A Most Wanted Man
Philip Seymour Hoffman auf der Höhe seiner Kunst
21.07.2014
Die Fans von Philip Seymour Hoffman sollten den Termin rot anstreichen. Am 11. September läuft „A Most Wanted Man“ im Kino an, die Verfilmung des Spionage-Bestsellers von John le Carré. Oscar-Preisträger Seymour Hoffman, der am 2. Februar so tragisch an einer Überdosis starb, ist hier in einer seiner letzten großen Hauptrollen zu sehen. Er spielt einen deutschen Geheimagenten, der in der Zeit nach 9/11 mit einiger Verbissenheit nach muslimischen Terroristen sucht. FilmClicks zeigt schon jetzt den deutschen und den englischen Trailer des Thrillers, in dem Herbert Grönemeyer (Bild unten, links) wieder mal als Schauspieler auftritt.
Geheim und Gesetz. Der erste Satz im Trailer wirkt so, als wäre er auf die aktuelle NSA- und Abhör-Debatte gemünzt. „Die Geheimdienste in Deutschland müssen Aufgaben erfüllen, die mit deutschen Gesetzen unvereinbar sind“, sagt Philip Seymour Hoffman in der Rolle des Agenten Günther Bachmann. Der Mann ist im Jagd-Modus. „Man braucht einen kleinen Fisch, um einen Barrakuda zu fangen. Und man braucht einen Barrakuda, um einen Hai zu fangen.“ Widersprüche duldet er nicht. „Sie sind Anwältin? Sie sind eine Sozialarbeiterin für Terroristen“, schnauzt er die Verteidigerin eines Verdächtigen an. Alles geschieht im Sinne eines höheren Ziels. „Wir wollen die Welt sicherer machen.“ Na klar.
Klingt nach einem Werbevideo für das aufopferungsvolle Schaffen der Geheimdienste. Doch natürlich ist das Gegenteil der Fall. John le Carré, der in seinen jungen Jahren selbst für den britischen Nachrichtendienst arbeitete, bevor er zum Meister des Spionageromans wurde, wirft einen äußerst kritischen Blick auf das Treiben der Schlapphüte. Im Zentrum der Story steht ein junger Tschetschene, dem die Flucht nach Deutschland geglückt ist. Doch für den Agenten Bachmann wird er zum „Most Wanted Man“.

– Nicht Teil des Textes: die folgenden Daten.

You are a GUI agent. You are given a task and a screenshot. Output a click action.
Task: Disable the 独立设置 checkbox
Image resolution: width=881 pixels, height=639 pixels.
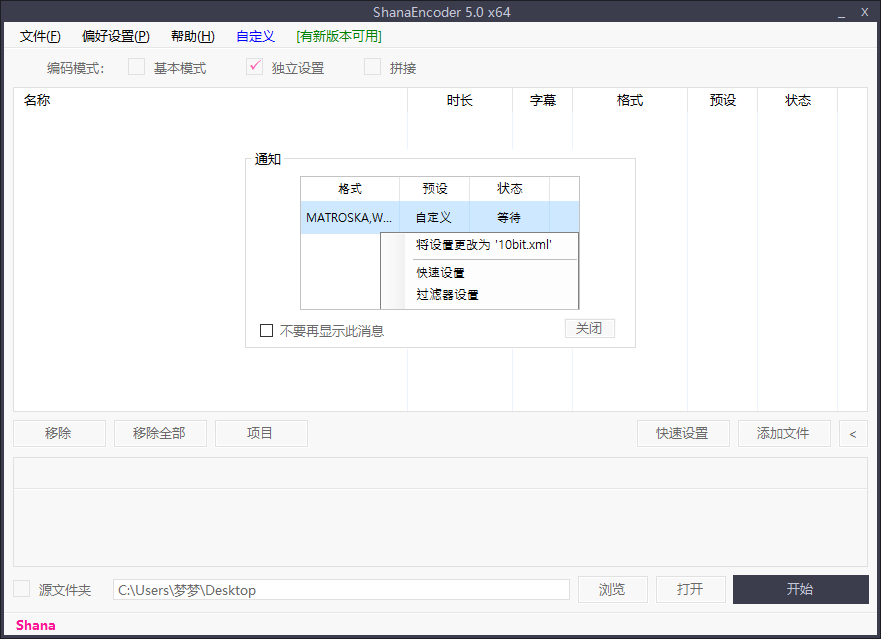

Der Film spielt in der Zeit nach 9/11 (dass „A Most Wanted Man“ am 11. September im Kino startet, ist eine kleine Pointe des Verleihs). Der Deutschland-Kenner le Carré wählte Hamburg als Schauplatz, und das macht Sinn: In Hamburg bereiteten sich die Terroristen um Mohammed Atta für die Anschläge aufs World Trade Center vor – unbemerkt von den deutschen Behörden. Entsprechend hoch war der Druck, in den Jahren danach Erfolge bei der Terroristenjagd vorzuweisen. Auch wenn dabei möglicherweise Unschuldige ins Visier gerieten: Der treffende deutsche Titel des Romans „A Most Wanted Man“, der für den Film nicht übernommen wurde, lautet „Marionetten“.
Der holländische Regisseur Anton Corbijn („The American“ mit George Clooney) holte Stars aus Hollywood (Rachel McAdams, Willem Dafoe, Robin Wright) und Stars aus Deutschland (Daniel Brühl, Nina Hoss, Herbert Grönemeyer) vor die Kamera. Doch im Zentrum steht das Spiel von Philip Seymour Hoffman.
John Le Carré veröffentlichte jetzt in der „New York Times“ eine Hymne auf den verstorbenen Schauspiel-Granden. Er beschreibt seine erste Begegnung mit Seymour Hoffman („kein anderer Schauspieler hat mich je so beeindruckt – weder Richard Burton noch Burt Lancaster oder sogar Alec Guinness“). Er lobt das radikale, extreme, sich selbst verzehrende Spiel seines Hauptdarstellers. Und er macht die große Kunst des in jeder Hinsicht großen Mannes an einem Detail sichtbar – der Sprache.
Le Carré: „Wir hatten wirklich gute deutsche Schauspieler, die Englisch mit einem deutschen Akzent sprachen. Auch Philip sollte dies tun. Doch in den ersten Minuten dachte ich, meine Güte. Kein Deutscher, den ich kannte, sprach so ein Englisch. Dann aber tat er Schritt für Schritt das, was nur die größten Schauspieler beherrschen. Er machte seine Stimme zur einzig authentischen. Und jedes Mal, wenn er die Bühne verließ, wartete man auf die Rückehr dieser Stimme, ungeduldig und mit wachsendem Unbehagen.“ Nachsatz: „Wir werden eine lange Zeit auf einen neuen Philip warten müssen.“
Wer wissen will, was John le Carré meint, braucht nur beide Trailer zu vergleichen. Bei allem Respekt vor dem deutschen Synchronsprecher: Zwischen Philip Seymour Hoffmans Original und der deutschen Fassung liegen Welten.